Une enquête de l'Inspection générale des finances de 2009 sur l'efficacité des aides à la presse relève, dans le même esprit, que « 46 % de l'avantage tarifaire total [au titre de l'aide au transport postal de la presse] demeure attribué, en 2008, à des titres hors presse d'information politique et générale, dont 20 % pour huit magazines télévisés qui bénéficient donc de 53 millions d'euros d'avantage tarifaire postal, soit un montant supérieur au total des aides à la modernisation sociale (50 millions d'euros) ». Le projet annuel de performances du projet de loi de finances pour 2011 de la mission « Médias, livre et industries culturelles » souligne, pour sa part, que le bénéfice des aides indirectes (principalement le taux réduit de TVA et l'exonération de contribution économique territoriale) est sensiblement moins concentré sur la presse d'information politique et générale, à hauteur d'un taux stable d'environ 37 %.

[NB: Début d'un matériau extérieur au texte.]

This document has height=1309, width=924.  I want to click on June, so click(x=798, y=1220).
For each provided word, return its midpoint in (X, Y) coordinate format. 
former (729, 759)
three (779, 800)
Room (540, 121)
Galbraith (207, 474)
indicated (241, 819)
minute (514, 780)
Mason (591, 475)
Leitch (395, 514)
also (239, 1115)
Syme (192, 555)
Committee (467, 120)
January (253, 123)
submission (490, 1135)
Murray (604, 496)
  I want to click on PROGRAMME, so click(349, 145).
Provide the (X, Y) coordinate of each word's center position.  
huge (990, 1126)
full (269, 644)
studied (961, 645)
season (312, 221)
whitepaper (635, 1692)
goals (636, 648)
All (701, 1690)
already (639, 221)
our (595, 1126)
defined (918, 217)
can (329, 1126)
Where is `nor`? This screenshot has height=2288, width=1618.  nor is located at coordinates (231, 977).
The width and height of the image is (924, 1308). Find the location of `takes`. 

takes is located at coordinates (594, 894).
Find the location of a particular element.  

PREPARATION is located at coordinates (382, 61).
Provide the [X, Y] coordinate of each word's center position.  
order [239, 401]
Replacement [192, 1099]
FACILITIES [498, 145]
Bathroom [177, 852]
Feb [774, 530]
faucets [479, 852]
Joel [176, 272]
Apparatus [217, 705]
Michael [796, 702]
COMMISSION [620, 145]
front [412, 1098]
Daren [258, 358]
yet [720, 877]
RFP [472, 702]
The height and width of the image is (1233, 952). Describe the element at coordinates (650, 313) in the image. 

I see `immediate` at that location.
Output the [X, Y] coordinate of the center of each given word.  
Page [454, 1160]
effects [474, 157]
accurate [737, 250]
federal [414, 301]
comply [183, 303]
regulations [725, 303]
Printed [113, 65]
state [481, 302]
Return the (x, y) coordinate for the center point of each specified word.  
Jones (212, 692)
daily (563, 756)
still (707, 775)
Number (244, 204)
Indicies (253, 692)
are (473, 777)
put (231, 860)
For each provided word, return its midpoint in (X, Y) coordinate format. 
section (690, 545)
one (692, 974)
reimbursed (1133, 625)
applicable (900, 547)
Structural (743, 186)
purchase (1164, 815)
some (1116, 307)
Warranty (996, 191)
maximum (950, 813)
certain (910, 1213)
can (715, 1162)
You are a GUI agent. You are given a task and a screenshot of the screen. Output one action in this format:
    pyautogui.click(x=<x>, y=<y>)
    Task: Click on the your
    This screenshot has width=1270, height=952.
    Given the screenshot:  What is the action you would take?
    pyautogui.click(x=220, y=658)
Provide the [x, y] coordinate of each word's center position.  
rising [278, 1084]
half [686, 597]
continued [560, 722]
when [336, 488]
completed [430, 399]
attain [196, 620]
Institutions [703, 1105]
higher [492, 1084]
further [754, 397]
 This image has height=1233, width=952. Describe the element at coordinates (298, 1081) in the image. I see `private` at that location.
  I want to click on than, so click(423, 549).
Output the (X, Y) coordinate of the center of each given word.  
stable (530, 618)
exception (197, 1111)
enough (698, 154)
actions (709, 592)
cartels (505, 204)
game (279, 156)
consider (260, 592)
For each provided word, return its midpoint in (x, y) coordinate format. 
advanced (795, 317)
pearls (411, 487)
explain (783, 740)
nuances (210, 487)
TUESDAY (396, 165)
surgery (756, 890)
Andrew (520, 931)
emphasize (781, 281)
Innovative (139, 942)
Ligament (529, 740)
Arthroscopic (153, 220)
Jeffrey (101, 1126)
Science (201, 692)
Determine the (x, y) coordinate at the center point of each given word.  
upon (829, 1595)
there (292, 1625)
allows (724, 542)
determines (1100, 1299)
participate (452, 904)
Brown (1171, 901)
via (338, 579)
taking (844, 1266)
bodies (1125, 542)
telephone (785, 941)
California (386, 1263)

Nuançant le chiffre de 1,4 milliard d'euros avancé dans les analyses précitées comme montant cumulé des aides publiques consenties à la presse (soit près de 12 % du chiffre d'affaires du secteur), le Syndicat professionnel de la presse magazine et d'opinion (SPPMO) reconnaît lui-même, néanmoins, que « la seule aide à presse d'information politique et générale ne représente que 6 % du chiffre d'affaires global des éditeurs en cause - ce qui ne permet ni d'investir ni de développer réellement une publication » 6 ( * ) .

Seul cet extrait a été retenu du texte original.